[Dataset entries]
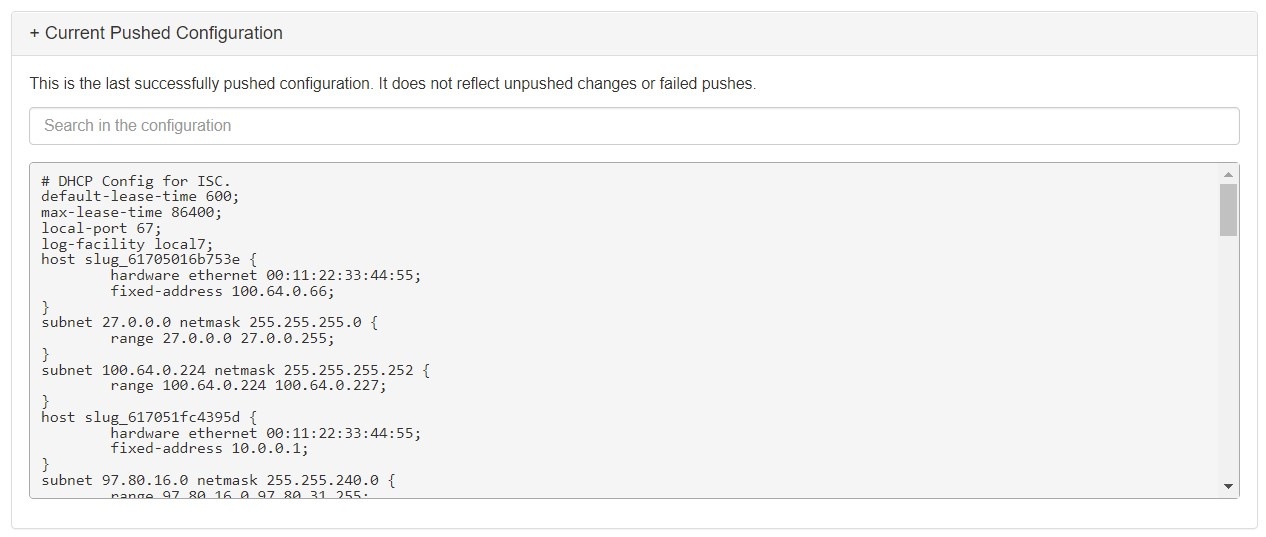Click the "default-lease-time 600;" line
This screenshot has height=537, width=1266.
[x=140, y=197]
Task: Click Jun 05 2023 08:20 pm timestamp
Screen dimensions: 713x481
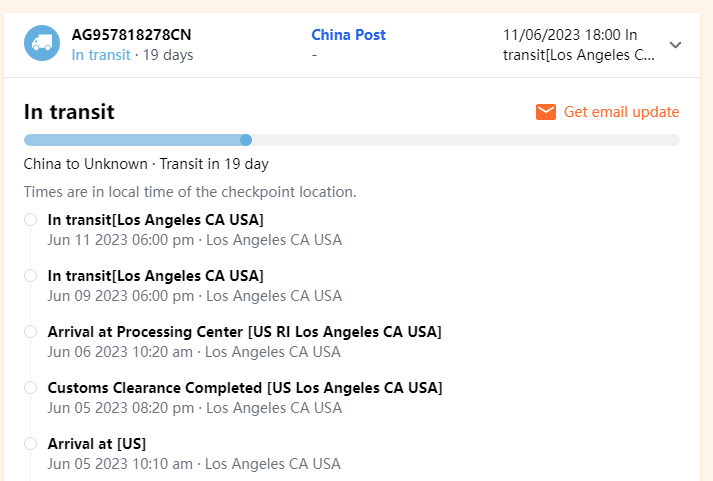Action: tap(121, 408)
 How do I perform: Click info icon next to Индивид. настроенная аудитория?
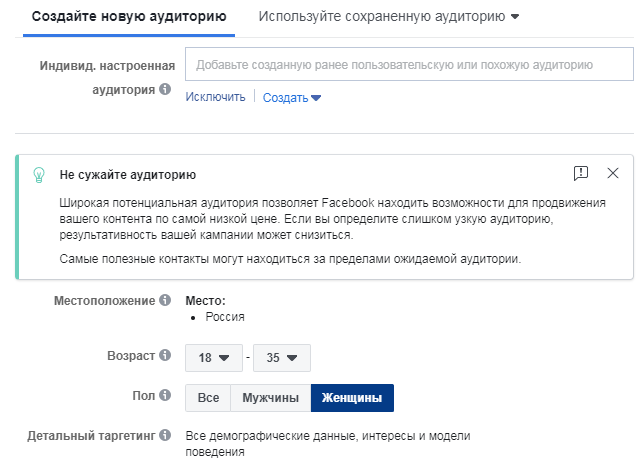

Exercise description:
Write out word for word every line from the line with "Screen dimensions: 713x481" through the final line of the records, both included, skipping the pictures.

Answer to the exercise:
Screen dimensions: 713x481
Action: tap(121, 408)
 How do I perform: Click info icon next to Индивид. настроенная аудитория?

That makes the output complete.